▸ Task directions:
Output the entries below as a numbered list, leaving out any blank lines.

(Rows from a dataset)
──────────

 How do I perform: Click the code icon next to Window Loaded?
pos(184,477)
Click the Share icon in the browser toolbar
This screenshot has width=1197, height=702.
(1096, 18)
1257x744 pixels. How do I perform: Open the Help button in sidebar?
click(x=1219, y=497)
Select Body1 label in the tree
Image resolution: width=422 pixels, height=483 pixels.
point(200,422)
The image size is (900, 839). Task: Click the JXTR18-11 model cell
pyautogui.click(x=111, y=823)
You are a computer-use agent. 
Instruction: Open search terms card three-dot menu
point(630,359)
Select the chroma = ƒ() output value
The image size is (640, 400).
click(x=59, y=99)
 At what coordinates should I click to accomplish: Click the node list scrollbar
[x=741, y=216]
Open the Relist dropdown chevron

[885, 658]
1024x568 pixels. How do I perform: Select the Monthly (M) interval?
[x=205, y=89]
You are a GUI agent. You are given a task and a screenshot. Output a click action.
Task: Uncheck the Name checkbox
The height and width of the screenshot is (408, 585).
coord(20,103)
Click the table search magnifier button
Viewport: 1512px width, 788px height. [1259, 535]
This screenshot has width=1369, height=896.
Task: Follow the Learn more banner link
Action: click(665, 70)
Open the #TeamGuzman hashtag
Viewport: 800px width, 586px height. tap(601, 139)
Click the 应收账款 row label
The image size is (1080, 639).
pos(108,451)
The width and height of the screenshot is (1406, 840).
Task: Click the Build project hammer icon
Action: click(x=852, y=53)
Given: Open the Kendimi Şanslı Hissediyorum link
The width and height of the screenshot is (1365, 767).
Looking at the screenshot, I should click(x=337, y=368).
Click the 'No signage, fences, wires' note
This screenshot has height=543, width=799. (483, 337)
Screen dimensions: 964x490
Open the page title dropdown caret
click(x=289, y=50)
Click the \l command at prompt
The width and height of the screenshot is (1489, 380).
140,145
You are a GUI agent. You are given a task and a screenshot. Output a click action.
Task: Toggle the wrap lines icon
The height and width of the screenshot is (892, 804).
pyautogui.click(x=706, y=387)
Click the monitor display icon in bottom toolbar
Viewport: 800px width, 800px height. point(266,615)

──────────

▸ Expected output:
1.  How do I perform: Click the code icon next to Window Loaded?
2. pos(184,477)
3. Click the Share icon in the browser toolbar
4. This screenshot has width=1197, height=702.
5. (1096, 18)
6. 1257x744 pixels. How do I perform: Open the Help button in sidebar?
7. click(x=1219, y=497)
8. Select Body1 label in the tree
9. Image resolution: width=422 pixels, height=483 pixels.
10. point(200,422)
11. The image size is (900, 839). Task: Click the JXTR18-11 model cell
12. pyautogui.click(x=111, y=823)
13. You are a computer-use agent. 
14. Instruction: Open search terms card three-dot menu
15. point(630,359)
16. Select the chroma = ƒ() output value
17. The image size is (640, 400).
18. click(x=59, y=99)
19.  At what coordinates should I click to accomplish: Click the node list scrollbar
20. [x=741, y=216]
21. Open the Relist dropdown chevron
22. [885, 658]
23. 1024x568 pixels. How do I perform: Select the Monthly (M) interval?
24. [x=205, y=89]
25. You are a GUI agent. You are given a task and a screenshot. Output a click action.
26. Task: Uncheck the Name checkbox
27. The height and width of the screenshot is (408, 585).
28. coord(20,103)
29. Click the table search magnifier button
30. Viewport: 1512px width, 788px height. [1259, 535]
31. This screenshot has width=1369, height=896.
32. Task: Follow the Learn more banner link
33. Action: click(665, 70)
34. Open the #TeamGuzman hashtag
35. Viewport: 800px width, 586px height. tap(601, 139)
36. Click the 应收账款 row label
37. The image size is (1080, 639).
38. pos(108,451)
39. The width and height of the screenshot is (1406, 840).
40. Task: Click the Build project hammer icon
41. Action: click(x=852, y=53)
42. Given: Open the Kendimi Şanslı Hissediyorum link
43. The width and height of the screenshot is (1365, 767).
44. Looking at the screenshot, I should click(x=337, y=368).
45. Click the 'No signage, fences, wires' note
46. This screenshot has height=543, width=799. (483, 337)
47. Screen dimensions: 964x490
48. Open the page title dropdown caret
49. click(x=289, y=50)
50. Click the \l command at prompt
51. The width and height of the screenshot is (1489, 380).
52. 140,145
53. You are a GUI agent. You are given a task and a screenshot. Output a click action.
54. Task: Toggle the wrap lines icon
55. The height and width of the screenshot is (892, 804).
56. pyautogui.click(x=706, y=387)
57. Click the monitor display icon in bottom toolbar
58. Viewport: 800px width, 800px height. point(266,615)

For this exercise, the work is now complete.